Deep beneath the Kimberley Plateau, a column of molten rock rose through the crust at nearly the speed of sound. When it broke the surface 150 million years ago, it carried cargo that had spent a billion years in the dark: diamonds from the base of the continent, where carbon had crystallised under crushing pressure in the ancient lithospheric keel.
The Lamproite Anomaly
Most diamonds arrive at the surface in kimberlite pipes, but the Argyle pipe is something rarer. It is a lamproite—a volcanic rock with a different chemical signature, richer in potassium and magnesium, poorer in carbon dioxide. Only a handful of lamproite pipes on Earth contain diamonds, and Argyle is by far the richest.
The pipe itself is a carrot-shaped vertical conduit, about 1.6 kilometres across at its widest, that punched through Proterozoic sandstone and basalt. The eruption that formed it was not the gentle welling of lava but a violent gas-driven blast—a volcanic jet that widened as it neared the surface, creating the bowl-shaped crater miners later dug into.
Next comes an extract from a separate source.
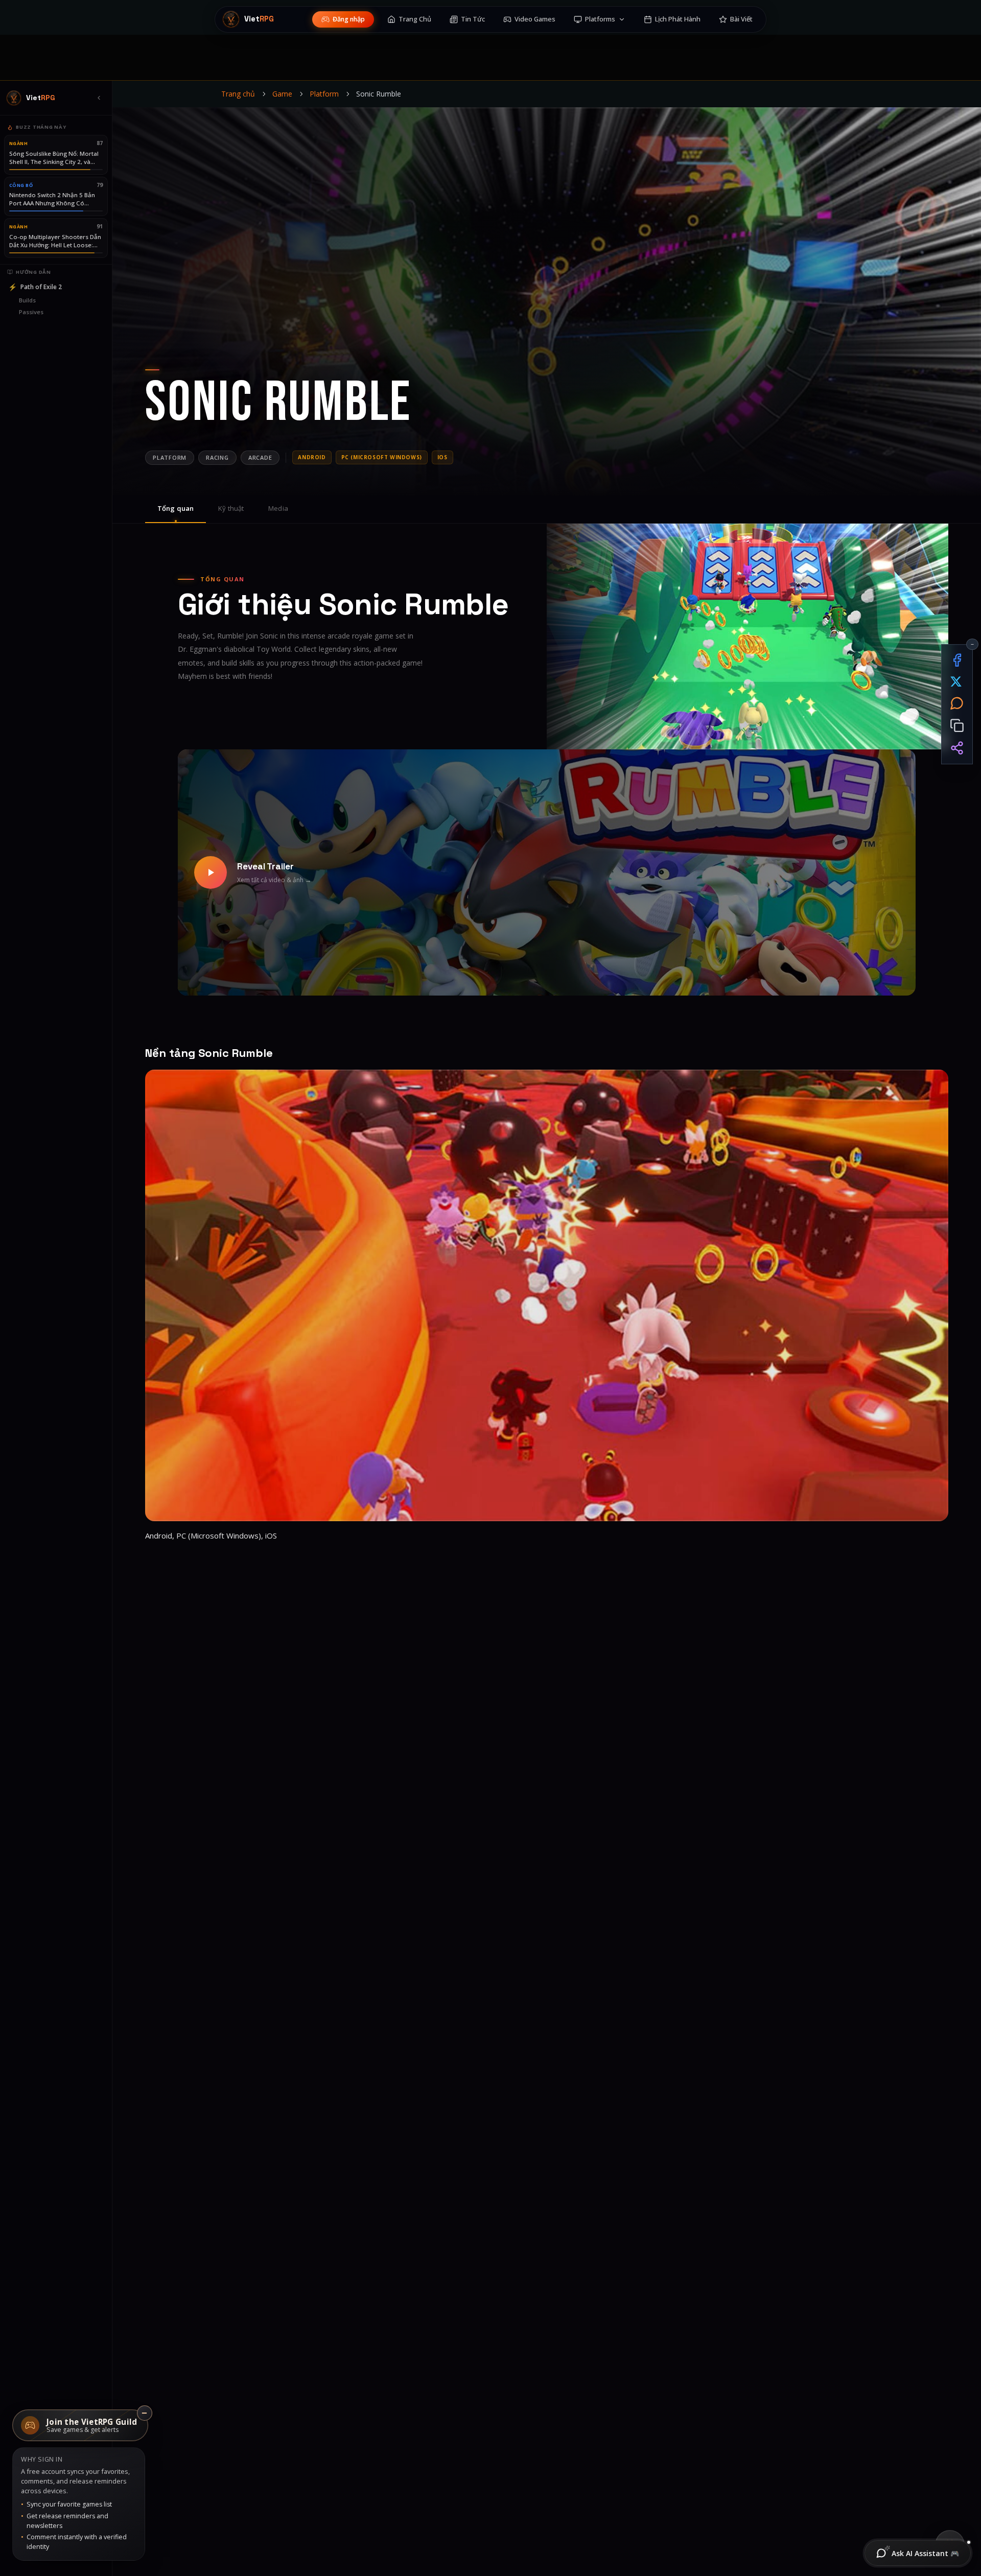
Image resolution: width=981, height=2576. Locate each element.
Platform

What made Argyle extraordinary was the quality of its diamonds. Most are small, less than a millimetre across. But a fraction—fewer than one in a thousand—are pink. The pink colour comes from plastic deformation: the diamond crystal lattice was twisted and bent during its violent ascent, and the resulting defects scatter light in a way that produces a soft rose hue. No other diamond deposit on Earth produces pink stones in such quantity.
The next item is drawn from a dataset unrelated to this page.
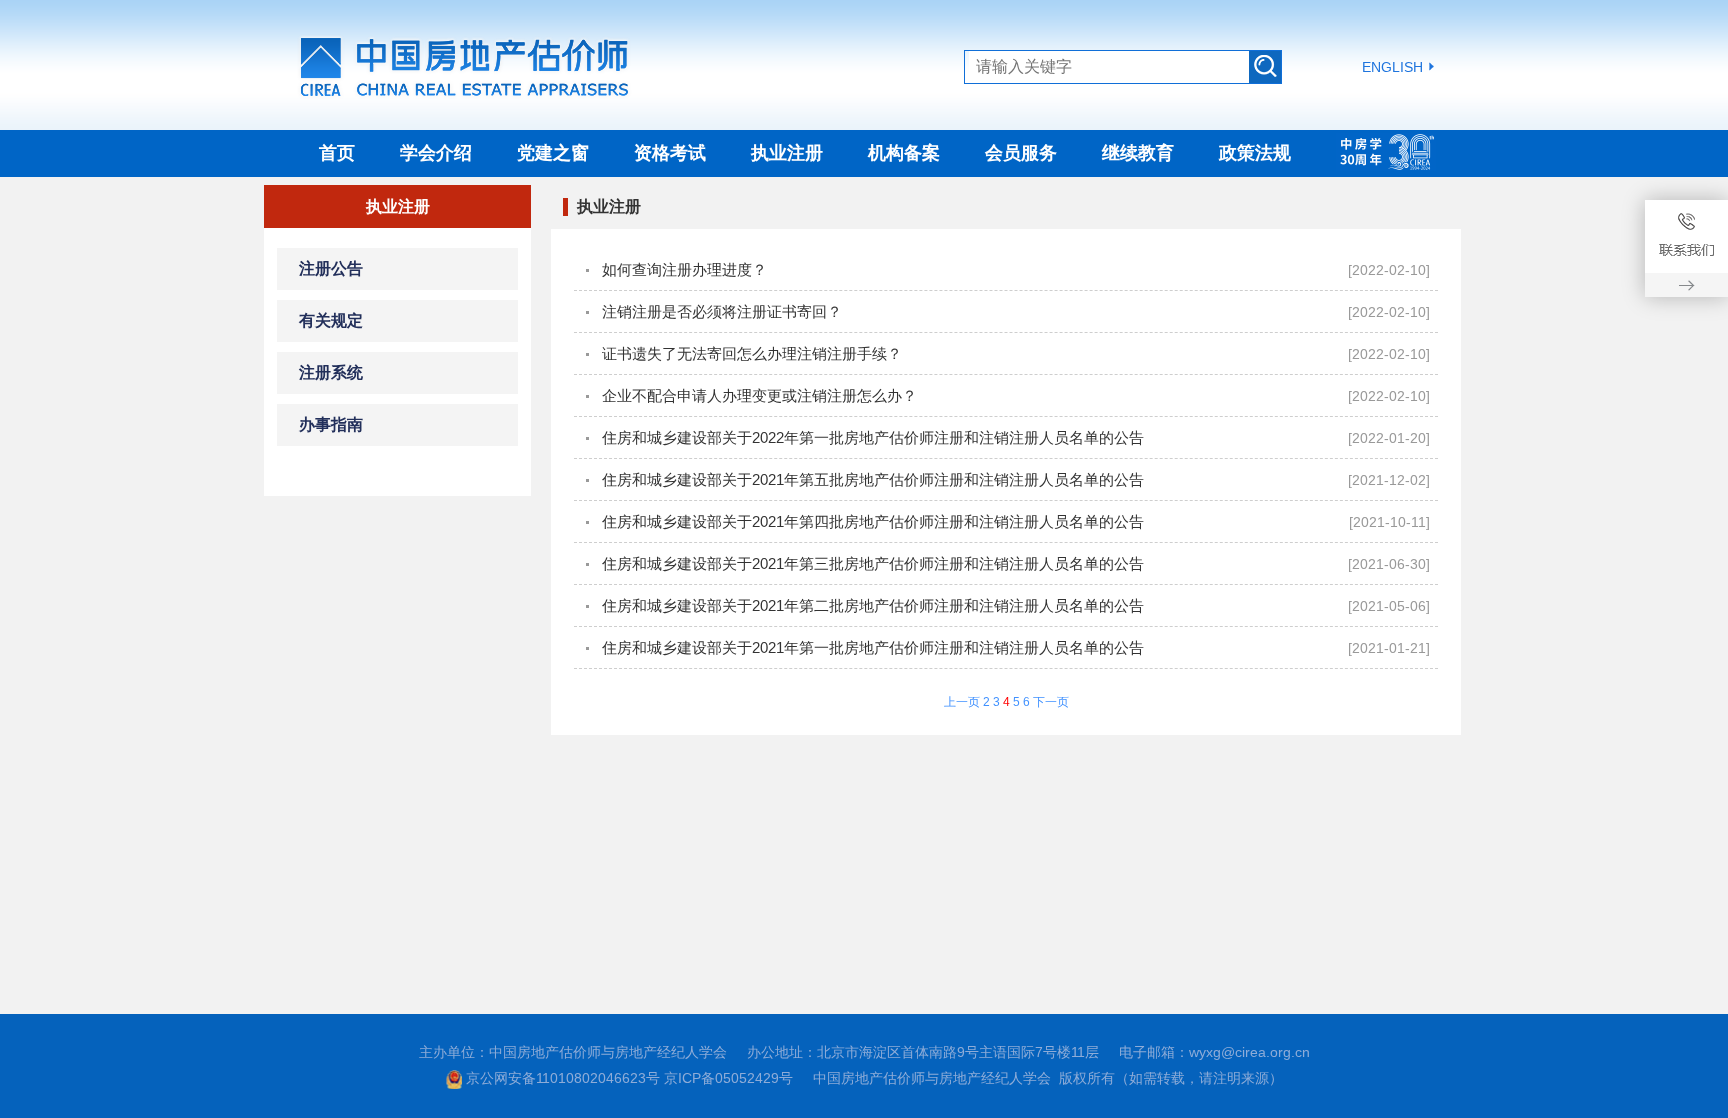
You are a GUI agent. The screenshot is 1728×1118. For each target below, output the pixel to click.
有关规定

A Billion Years in the Deep
The diamonds themselves are far older than the pipe that brought them up. They crystallised between 1.58 and 1.15 billion years ago, deep in the lithospheric root of the Kimberley Craton—a section of continental crust that has remained stable for over two billion years.
Diamonds are not born in volcanoes. They are passengers, hitchhiking from a depth where carbon exists as pure crystal, stable only under the weight of a continent.
The host rocks that yielded the diamonds are ancient eclogites—metamorphic rocks formed from basaltic oceanic crust that was subducted and then trapped beneath the craton. The carbon itself may have come from organic matter on a long-vanished seafloor, subducted deep enough to transform into diamond.
Argyle's diamond population is distinctive for another reason: it contains almost no large gem-quality stones. More than 90 percent of Argyle's diamonds are industrial grade, used for cutting and abrasives. But the tiny fraction that are pink, red, or violet command prices higher than almost any other coloured gemstone on Earth.
The End of an Era
For 37 years, from 1983 to 2020, the Argyle mine produced more diamonds by volume than any other deposit on Earth—over 860 million carats. The open pit, now a flooded lake 450 metres deep, is a human-made crater that dwarfs the original volcanic pipe.
The mine closed in November 2020, not because the diamonds ran out but because the economics shifted. The remaining ore is still rich, but extracting it from the underground tunnels that extend beneath the open pit became too expensive. The pink diamonds that once sold for over a million dollars per carat are now only found in the jewellery they were cut into.
What remains is a geological curiosity: a 150-million-year-old volcanic throat that punched through the Australian crust, sampling the deep lithosphere and bringing up a billion-year-old secret. No other lamproite pipe on the continent has yielded diamonds in commercial quantities. The conditions that created Argyle—an ancient craton, a specific mantle composition, and exactly the right kind of violent eruption—may never repeat.